Hyundai's new look for the Sonata is generally attractive, even if it looks a bit awkward from a few angles, and our test car's 17-inch wheels, standard on the SEL and Limited models, don't help its looks, either. But small wheels do help with its fuel economy, as indicated by the Blue's EPA numbers—it uses 16-inch wheels. Honda's top Touring trim for the Accord Hybrid can be equipped with a set of 19-inch wheels, which likely hurt its fuel economy in our most recent test.
When we tested a 2020 Hyundai Sonata Hybrid, we achieved 51 mpg during our 75-mph highway fuel-economy test. And we barely noticed the fuel gauge ticking down during our time with this 2021 example. The 2021 Sonata Hybrid is EPA rated at 47 mpg combined, while the Blue model earns a 52 mpg rating thanks to a 16-inch wheel-and-tire package and the removal of the spare tire. A Honda Accord hybrid only managed 35 mpg in our highway fuel-economy test, a deficit that can't be ascribed to any one factor. But on the highway, the Sonata's conventional automatic transmission and smaller wheels and tires definitely gave it an advantage. The Toyota Camry scores up to 52 mpg in the EPA's ratings, but the CVT-equipped Camry is also less than enthralling to drive.
LOWS: Looks awkward from some angles, unpleasant powertrain, lazy acceleration.
Exclusive to the Limited model, the Sonata offers a feature unique in the segment: solar panels on the roof. Hyundai says that the solar roof can add up to two miles of driving range per day, and it charges both the standard 12-volt battery and the hybrid powertrain's 1.6-kWh lithium-ion battery pack. Should the 12-volt battery go dead, the Sonata is the rare hybrid that can jump-start itself. Push the 12V Batt Reset button on the dash and the Hyundai will use its high-voltage battery as an onboard jump pack. Very clever.

[WORK ORDER]:
Write out the part of the Sonata Hybrid text that opens with "LOWS: Looks awkward" and closes with "pack. Very clever.", substituting "photovoltaic cells" for "solar panels".

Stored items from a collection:
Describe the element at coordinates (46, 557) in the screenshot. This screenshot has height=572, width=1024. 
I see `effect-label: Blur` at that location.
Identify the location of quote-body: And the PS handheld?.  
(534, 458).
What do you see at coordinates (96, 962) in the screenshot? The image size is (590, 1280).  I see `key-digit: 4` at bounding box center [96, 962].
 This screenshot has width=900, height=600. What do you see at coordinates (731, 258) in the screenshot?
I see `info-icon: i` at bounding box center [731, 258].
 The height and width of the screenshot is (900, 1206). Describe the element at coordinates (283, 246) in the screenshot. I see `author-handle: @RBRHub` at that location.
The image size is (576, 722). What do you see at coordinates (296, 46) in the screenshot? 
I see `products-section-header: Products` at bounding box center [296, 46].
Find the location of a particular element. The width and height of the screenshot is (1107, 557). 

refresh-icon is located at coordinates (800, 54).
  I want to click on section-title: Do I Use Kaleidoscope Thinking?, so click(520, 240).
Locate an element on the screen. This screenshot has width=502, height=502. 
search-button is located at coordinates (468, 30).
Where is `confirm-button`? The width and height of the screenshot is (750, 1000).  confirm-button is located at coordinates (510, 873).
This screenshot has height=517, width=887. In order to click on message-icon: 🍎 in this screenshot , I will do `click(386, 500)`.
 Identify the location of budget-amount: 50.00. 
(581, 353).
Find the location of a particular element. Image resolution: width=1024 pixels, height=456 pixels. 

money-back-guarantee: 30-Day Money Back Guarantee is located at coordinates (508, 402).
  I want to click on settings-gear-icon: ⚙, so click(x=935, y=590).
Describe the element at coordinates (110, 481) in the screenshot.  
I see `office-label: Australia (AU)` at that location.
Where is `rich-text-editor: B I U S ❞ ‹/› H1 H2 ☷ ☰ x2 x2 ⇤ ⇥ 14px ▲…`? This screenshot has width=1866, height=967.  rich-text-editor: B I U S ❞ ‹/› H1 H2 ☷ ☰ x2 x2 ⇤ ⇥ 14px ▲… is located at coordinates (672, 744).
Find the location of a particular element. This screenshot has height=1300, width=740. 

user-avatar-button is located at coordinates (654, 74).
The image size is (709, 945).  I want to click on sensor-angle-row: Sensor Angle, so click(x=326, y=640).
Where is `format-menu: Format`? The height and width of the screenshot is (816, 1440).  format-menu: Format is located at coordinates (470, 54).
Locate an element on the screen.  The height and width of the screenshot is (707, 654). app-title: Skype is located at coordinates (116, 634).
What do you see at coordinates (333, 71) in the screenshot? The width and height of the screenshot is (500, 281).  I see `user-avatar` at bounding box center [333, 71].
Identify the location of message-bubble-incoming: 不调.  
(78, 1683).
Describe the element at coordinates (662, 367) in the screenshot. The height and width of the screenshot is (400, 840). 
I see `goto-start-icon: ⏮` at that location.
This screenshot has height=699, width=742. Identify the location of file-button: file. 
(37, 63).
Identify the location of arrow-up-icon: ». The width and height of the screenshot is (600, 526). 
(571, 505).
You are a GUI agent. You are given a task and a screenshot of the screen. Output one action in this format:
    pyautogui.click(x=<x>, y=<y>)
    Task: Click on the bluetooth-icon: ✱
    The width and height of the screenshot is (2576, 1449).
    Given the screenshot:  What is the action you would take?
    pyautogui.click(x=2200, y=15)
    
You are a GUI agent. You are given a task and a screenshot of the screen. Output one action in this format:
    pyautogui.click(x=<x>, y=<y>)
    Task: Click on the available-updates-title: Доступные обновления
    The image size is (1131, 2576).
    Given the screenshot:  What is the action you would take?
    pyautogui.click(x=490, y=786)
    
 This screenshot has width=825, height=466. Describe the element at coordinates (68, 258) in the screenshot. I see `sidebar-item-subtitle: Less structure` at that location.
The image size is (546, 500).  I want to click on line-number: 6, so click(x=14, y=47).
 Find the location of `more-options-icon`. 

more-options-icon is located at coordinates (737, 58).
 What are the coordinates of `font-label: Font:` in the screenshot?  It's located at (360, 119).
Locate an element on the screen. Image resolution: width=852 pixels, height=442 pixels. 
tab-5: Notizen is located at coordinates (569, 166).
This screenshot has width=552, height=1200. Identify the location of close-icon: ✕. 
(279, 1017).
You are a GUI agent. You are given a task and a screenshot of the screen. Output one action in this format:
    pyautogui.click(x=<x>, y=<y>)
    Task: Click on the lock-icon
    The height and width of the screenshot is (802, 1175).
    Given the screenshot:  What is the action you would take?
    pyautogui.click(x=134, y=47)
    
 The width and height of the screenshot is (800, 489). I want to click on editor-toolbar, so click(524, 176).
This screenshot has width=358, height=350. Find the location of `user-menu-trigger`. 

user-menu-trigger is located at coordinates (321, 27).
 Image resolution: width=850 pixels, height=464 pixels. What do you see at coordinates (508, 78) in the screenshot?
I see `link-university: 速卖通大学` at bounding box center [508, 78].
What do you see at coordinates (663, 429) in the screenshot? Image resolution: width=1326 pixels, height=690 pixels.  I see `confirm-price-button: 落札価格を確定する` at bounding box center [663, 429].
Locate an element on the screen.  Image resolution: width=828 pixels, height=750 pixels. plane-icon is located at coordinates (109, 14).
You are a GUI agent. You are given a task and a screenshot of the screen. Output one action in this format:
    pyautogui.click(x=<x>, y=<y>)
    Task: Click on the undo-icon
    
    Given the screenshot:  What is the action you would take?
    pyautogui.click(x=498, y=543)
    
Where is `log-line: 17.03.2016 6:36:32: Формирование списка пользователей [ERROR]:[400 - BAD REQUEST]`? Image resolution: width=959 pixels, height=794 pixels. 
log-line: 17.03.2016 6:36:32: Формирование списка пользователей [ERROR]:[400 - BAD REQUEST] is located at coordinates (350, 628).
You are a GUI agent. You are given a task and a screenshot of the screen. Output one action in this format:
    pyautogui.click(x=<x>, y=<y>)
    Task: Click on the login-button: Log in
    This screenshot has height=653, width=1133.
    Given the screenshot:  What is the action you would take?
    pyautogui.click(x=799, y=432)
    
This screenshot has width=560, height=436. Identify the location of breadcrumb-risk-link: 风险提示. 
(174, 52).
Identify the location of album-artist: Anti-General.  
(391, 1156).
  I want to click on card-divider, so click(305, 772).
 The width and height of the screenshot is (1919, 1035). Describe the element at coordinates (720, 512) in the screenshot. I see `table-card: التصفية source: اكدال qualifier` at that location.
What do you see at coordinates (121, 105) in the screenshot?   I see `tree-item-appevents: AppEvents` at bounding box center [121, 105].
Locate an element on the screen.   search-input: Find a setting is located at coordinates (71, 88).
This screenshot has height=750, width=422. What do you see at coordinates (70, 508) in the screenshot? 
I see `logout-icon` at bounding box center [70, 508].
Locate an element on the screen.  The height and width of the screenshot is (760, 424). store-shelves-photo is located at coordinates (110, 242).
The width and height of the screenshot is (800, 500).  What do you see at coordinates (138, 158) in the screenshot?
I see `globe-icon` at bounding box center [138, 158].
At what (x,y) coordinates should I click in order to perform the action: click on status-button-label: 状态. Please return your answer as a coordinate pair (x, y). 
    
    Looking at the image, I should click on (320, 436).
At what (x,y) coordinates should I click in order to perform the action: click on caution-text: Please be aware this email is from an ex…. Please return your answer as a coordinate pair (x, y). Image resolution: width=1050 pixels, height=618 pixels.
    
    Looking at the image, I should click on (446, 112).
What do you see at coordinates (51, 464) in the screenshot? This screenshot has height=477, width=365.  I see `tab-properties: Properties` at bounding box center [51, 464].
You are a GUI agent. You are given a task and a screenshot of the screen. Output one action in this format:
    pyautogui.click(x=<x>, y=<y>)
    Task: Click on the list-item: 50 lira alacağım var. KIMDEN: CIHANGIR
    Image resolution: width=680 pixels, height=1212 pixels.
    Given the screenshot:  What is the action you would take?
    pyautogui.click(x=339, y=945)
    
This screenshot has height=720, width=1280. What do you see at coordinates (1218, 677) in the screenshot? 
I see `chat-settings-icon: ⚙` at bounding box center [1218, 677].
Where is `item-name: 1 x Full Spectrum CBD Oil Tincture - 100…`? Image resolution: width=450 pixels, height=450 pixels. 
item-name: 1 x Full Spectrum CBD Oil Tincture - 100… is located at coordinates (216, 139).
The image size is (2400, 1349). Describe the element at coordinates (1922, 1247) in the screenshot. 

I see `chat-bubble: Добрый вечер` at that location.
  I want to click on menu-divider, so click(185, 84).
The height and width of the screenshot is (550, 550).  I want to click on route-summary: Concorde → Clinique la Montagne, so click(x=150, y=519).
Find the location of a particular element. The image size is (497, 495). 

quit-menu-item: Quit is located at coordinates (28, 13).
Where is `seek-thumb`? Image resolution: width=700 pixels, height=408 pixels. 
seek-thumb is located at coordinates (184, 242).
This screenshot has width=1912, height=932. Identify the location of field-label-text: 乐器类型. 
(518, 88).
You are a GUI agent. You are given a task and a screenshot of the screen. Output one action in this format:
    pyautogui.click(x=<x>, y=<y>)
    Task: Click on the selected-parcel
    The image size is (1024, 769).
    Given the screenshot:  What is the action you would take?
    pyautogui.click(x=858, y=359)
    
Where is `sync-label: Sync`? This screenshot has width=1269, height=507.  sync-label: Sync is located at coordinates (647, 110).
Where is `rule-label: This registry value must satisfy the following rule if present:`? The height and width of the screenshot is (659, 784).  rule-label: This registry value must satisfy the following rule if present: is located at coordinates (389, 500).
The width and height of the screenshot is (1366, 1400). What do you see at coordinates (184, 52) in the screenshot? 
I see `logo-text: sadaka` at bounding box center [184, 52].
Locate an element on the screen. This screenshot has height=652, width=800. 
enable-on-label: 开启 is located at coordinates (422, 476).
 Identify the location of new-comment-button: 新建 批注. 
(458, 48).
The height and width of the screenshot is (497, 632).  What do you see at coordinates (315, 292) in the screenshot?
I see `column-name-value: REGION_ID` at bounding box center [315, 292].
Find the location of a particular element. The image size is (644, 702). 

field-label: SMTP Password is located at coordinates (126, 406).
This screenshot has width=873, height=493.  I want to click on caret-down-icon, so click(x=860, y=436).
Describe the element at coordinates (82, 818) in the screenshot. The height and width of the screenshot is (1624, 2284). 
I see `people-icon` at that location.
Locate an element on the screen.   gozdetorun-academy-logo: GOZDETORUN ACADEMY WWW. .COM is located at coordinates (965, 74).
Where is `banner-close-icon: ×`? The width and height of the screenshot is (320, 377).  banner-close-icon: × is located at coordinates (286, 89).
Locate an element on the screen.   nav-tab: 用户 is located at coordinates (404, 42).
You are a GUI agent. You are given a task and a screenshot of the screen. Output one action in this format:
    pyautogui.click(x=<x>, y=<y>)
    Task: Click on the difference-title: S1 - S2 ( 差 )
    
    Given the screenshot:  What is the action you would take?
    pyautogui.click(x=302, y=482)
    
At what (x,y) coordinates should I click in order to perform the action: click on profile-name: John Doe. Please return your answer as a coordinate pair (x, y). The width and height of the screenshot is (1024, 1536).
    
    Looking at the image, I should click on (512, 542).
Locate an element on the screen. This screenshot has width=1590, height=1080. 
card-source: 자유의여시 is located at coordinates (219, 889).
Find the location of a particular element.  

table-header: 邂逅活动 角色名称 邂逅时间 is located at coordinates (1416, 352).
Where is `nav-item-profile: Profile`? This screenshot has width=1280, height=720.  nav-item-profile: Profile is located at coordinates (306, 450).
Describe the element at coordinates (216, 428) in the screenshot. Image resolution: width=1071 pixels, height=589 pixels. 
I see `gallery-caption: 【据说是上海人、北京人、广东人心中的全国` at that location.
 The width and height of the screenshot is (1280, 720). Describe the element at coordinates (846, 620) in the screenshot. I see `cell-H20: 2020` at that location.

[COMPLETED EXERCISE]:
LOWS: Looks awkward from some angles, unpleasant powertrain, lazy acceleration.
Exclusive to the Limited model, the Sonata offers a feature unique in the segment: photovoltaic cells on the roof. Hyundai says that the solar roof can add up to two miles of driving range per day, and it charges both the standard 12-volt battery and the hybrid powertrain's 1.6-kWh lithium-ion battery pack. Should the 12-volt battery go dead, the Sonata is the rare hybrid that can jump-start itself. Push the 12V Batt Reset button on the dash and the Hyundai will use its high-voltage battery as an onboard jump pack. Very clever.